Short task. Reproduce the following lines verbatim.
——————
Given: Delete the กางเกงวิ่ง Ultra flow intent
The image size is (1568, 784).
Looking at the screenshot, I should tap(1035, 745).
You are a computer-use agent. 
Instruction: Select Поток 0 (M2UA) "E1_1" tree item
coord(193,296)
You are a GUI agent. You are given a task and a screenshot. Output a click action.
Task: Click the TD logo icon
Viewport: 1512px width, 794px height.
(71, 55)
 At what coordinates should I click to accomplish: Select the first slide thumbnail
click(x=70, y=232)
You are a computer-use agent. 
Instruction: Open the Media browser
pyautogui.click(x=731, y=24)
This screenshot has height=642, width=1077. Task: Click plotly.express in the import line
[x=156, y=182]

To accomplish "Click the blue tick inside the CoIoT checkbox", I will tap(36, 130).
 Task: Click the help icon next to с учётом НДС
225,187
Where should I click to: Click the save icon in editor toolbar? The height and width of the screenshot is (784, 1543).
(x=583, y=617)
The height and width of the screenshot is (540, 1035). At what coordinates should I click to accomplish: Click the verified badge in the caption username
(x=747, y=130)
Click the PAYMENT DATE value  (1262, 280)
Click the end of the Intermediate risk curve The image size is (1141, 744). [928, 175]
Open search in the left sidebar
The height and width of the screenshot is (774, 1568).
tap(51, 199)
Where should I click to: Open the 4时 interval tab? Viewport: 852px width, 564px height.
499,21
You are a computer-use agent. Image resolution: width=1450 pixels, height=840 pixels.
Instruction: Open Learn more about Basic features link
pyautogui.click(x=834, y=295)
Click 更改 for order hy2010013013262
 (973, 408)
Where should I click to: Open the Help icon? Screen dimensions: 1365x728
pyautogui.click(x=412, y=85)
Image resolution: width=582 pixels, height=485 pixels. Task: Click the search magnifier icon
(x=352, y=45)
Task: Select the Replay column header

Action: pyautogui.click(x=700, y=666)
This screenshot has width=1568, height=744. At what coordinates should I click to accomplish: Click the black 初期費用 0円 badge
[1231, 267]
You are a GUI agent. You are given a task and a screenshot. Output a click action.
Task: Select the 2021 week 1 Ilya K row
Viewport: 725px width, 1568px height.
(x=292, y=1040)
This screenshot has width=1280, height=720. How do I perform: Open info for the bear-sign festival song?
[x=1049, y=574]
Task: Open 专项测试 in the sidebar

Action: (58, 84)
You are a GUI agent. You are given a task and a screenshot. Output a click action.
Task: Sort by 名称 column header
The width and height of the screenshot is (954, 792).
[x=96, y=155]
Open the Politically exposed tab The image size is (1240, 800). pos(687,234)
——————
Exercise output.
Given: Delete the กางเกงวิ่ง Ultra flow intent
The image size is (1568, 784).
Looking at the screenshot, I should tap(1035, 745).
You are a computer-use agent. 
Instruction: Select Поток 0 (M2UA) "E1_1" tree item
coord(193,296)
You are a GUI agent. You are given a task and a screenshot. Output a click action.
Task: Click the TD logo icon
Viewport: 1512px width, 794px height.
(71, 55)
 At what coordinates should I click to accomplish: Select the first slide thumbnail
click(x=70, y=232)
You are a computer-use agent. 
Instruction: Open the Media browser
pyautogui.click(x=731, y=24)
This screenshot has height=642, width=1077. Task: Click plotly.express in the import line
[x=156, y=182]

To accomplish "Click the blue tick inside the CoIoT checkbox", I will tap(36, 130).
 Task: Click the help icon next to с учётом НДС
225,187
Where should I click to: Click the save icon in editor toolbar? The height and width of the screenshot is (784, 1543).
(x=583, y=617)
The height and width of the screenshot is (540, 1035). At what coordinates should I click to accomplish: Click the verified badge in the caption username
(x=747, y=130)
Click the PAYMENT DATE value  (1262, 280)
Click the end of the Intermediate risk curve The image size is (1141, 744). [928, 175]
Open search in the left sidebar
The height and width of the screenshot is (774, 1568).
tap(51, 199)
Where should I click to: Open the 4时 interval tab? Viewport: 852px width, 564px height.
499,21
You are a computer-use agent. Image resolution: width=1450 pixels, height=840 pixels.
Instruction: Open Learn more about Basic features link
pyautogui.click(x=834, y=295)
Click 更改 for order hy2010013013262
 (973, 408)
Where should I click to: Open the Help icon? Screen dimensions: 1365x728
pyautogui.click(x=412, y=85)
Image resolution: width=582 pixels, height=485 pixels. Task: Click the search magnifier icon
(x=352, y=45)
Task: Select the Replay column header

Action: pyautogui.click(x=700, y=666)
This screenshot has width=1568, height=744. At what coordinates should I click to accomplish: Click the black 初期費用 0円 badge
[1231, 267]
You are a GUI agent. You are given a task and a screenshot. Output a click action.
Task: Select the 2021 week 1 Ilya K row
Viewport: 725px width, 1568px height.
(x=292, y=1040)
This screenshot has width=1280, height=720. How do I perform: Open info for the bear-sign festival song?
[x=1049, y=574]
Task: Open 专项测试 in the sidebar

Action: (58, 84)
You are a GUI agent. You are given a task and a screenshot. Output a click action.
Task: Sort by 名称 column header
The width and height of the screenshot is (954, 792).
[x=96, y=155]
Open the Politically exposed tab The image size is (1240, 800). pos(687,234)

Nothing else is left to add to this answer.